Categories
Information

What it means to have a Labour Council working with a Labour Government

Satvir Kaur MP with Leader of Southampton City Council, Councillor Alex Winning

It’s election time again, with one week to go until Southampton goes to the polls. You may have received your ballot papers already, if you vote by post. This time around, we’ll be choosing who we want representing us on our City Council.

It’s an important choice, and one that should be carefully considered, but it is a choice that I believe should always be made. The opportunity to vote is a fundamental human right and one that has been hard fought for by many. Decisions made by politicians have an enormous impact on our lives, whether taken at a national level – by the Government and by MPs – or at a local level, by councillors and the local Executive.

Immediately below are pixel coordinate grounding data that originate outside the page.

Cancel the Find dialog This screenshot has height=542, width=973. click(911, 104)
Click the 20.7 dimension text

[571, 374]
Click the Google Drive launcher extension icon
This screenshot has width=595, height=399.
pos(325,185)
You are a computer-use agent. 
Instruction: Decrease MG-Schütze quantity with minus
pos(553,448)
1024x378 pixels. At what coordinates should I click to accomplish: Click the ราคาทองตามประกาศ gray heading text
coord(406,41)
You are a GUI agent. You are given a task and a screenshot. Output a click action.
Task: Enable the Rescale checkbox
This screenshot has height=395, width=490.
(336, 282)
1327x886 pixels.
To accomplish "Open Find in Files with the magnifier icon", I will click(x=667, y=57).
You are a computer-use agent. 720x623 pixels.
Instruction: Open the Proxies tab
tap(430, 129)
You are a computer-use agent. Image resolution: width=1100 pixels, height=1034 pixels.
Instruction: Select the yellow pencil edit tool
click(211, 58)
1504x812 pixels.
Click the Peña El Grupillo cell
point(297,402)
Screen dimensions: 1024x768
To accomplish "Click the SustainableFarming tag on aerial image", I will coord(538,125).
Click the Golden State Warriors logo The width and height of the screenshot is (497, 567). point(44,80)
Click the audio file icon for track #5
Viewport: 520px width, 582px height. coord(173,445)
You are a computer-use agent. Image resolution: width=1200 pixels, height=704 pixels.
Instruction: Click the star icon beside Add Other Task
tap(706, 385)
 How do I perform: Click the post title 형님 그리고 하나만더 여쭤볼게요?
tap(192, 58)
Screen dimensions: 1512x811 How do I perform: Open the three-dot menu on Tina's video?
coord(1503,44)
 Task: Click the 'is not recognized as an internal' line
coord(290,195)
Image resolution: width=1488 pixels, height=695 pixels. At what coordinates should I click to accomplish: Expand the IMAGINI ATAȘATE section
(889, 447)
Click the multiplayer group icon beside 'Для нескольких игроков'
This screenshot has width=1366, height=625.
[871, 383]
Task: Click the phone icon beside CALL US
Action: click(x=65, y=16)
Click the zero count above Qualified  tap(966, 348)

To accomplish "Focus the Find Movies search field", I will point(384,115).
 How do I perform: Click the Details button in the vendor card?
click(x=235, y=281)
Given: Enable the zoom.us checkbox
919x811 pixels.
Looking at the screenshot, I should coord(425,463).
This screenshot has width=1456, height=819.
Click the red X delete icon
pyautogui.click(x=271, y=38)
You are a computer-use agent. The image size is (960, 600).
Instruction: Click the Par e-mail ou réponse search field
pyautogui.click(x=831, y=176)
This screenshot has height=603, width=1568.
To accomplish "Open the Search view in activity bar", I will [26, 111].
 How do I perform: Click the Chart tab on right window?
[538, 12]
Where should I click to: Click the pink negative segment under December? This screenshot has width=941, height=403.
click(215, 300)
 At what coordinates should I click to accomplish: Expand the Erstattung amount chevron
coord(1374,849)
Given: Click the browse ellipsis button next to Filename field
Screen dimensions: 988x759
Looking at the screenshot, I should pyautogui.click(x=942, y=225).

For the first time in a very long time, we have a Labour Council in Southampton working hand-in-hand with a Labour Government in Westminster. The benefits of this partnership cannot be overstated and, for the first time since 2010 – when Conservative and Lib Dem austerity took a wrecking ball to city coffers – we are seeing local authorities receive funding based on local need. With Labour, money allocated to councils is tied to local levels of deprivation, rather than favouring a particular political stripe, as we suffered previously.

As such, Southampton has this year seen an £84 million funding boost from Government, which is helping our city make meaningful investments in our local services again for the first time in years. To put this figure into context, the last comparable budget increase given to Southampton by the previous Conservative Government was just £6.9 million. As he proudly said himself, Rishi Sunak ‘took money out of deprived urban areas’, funnelling it instead into well-healed neighbourhoods like Tunbridge Wells. As a councillor in Southampton at the time, I saw first hand the very real cost of this policy, and the impact it had on the services we all rely on.

Thankfully, Labour doesn’t work like that. The new Government worked quickly to put right this wrong and we are beginning to see the first green shoots of change in Southampton as a result. With this new funding from Government comes previously unheard-of possibilities of the Council able to put new money into local services, as opposed to always having to choose the least-worst option on the table. As a result, our Labour Council is investing in our youth services, our roads and pavements, and into enforcement of fly-tipping and anti-social behaviour, amongst many other things, in a way that has been impossible for 14 long years.

Alongside this core funding boost, we’ve also seen huge investment pumped into our most left behind neighbourhoods. With everything from free breakfast clubs opening in our local schools, to a new Urgent Treatment Centre at the Hospital, to more money for buses, funds for local arts organisations, to much needed investment in our creaking roads and bridges. £20 million each is being given to the residents of Redbridge and the Millbrook Estate here in the West, and Weston over in the East, to be spent by the community, for the community. Brilliant to see these projects take a big step forward last week, with Neighbourhood Board Chairs appointed, and the process of recruiting the Board itself commencing – applications are open now!

But, all this progress is at risk. With Reform surging in the polls, we will need to do everything we can to protect the upward trajectory we have been taking locally, and to keep Southampton moving forward.

Now is the time for the Labour Council, who carefully steered the ship through the worst years of Tory government cuts, to truly supercharge their positive vision for our city.